6. The method according to claim 5, characterized in that, In the pre-filling stage, the initial text reasoning requests for this batch are pre-filled sequentially, including: Get the length of the input data for each initial text inference request in this batch; Determine the ratio of the difference between the maximum and minimum input data lengths; If the difference ratio exceeds the preset difference ratio, the input data lengths of the initial text reasoning requests in this batch are pre-filled sequentially from longest to shortest.
7. The method according to claim 5, characterized in that, Before determining the pre-filled text reasoning requests that have completed pre-filling processing in the initial text reasoning requests of this batch as the text reasoning requests of this batch, when the pre-filling completion progress in the initial text reasoning requests of this batch is greater than or equal to the preset filling progress, the method further includes: Get the length of the input data for the initial text inference request in this batch; Based on the input data length of the initial text inference requests in this batch, determine the number of initial text inference requests whose input data length difference does not exceed a preset difference threshold. The preset filling progress is determined based on the number of initial text reasoning requests.
8. The method according to claim 1, characterized in that, The reasoning output process also includes: The quantization object is determined, and the quantization object includes at least one of the input data parameters corresponding to the current batch of text inference requests and the model parameters called during the inference output process, wherein the model parameters include the key-value cache of the multi-head attention mechanism and / or the network layer activation value. For the quantization object, the corresponding quantization parameters are set using word-by-word meta-quantization and / or attention-by-attention quantization. The quantization object is quantized based on the quantization parameters.
9. The method according to any one of claims 1 to 8, characterized in that, The step of allocating at least one computing unit to perform inference output for the text inference requests in this batch includes: Obtain the number and length of input data for this batch of Chinese text inference requests; Based on the number and length of the input data in the text inference requests of this batch, a corresponding number of text inference requests are allocated to each computing unit for pre-filling processing. The difference in the number of input data processed by each computing unit does not exceed a first preset value, and the difference in the total length of the input data does not exceed a second preset value.

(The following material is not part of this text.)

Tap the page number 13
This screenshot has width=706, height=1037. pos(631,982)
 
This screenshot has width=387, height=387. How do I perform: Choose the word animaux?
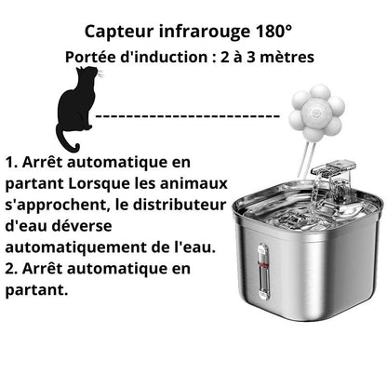pyautogui.click(x=207, y=183)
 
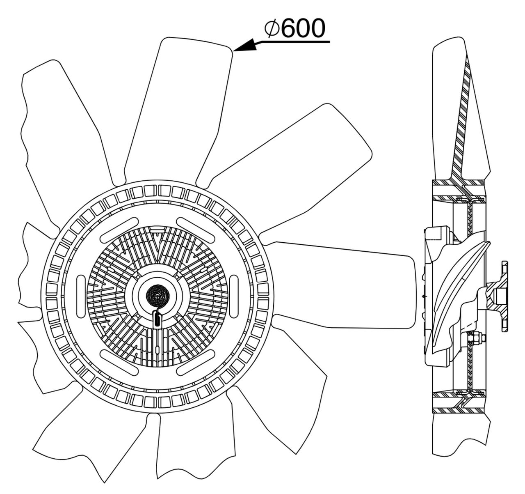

10. A reinforcement learning training optimization device, characterized in that, The device includes: The acquisition module is used to acquire the text reasoning requests in this batch and assign the text reasoning requests in this batch to at least one computing unit for reasoning output; The inference output control module is used to truncate the unfinished model output in each computing unit when the inference output completion progress in the text inference requests of this batch reaches the preset output progress. The model update module is used to update the model parameters of the model used for inference based on the inference output results already completed in this batch and the reference correct results.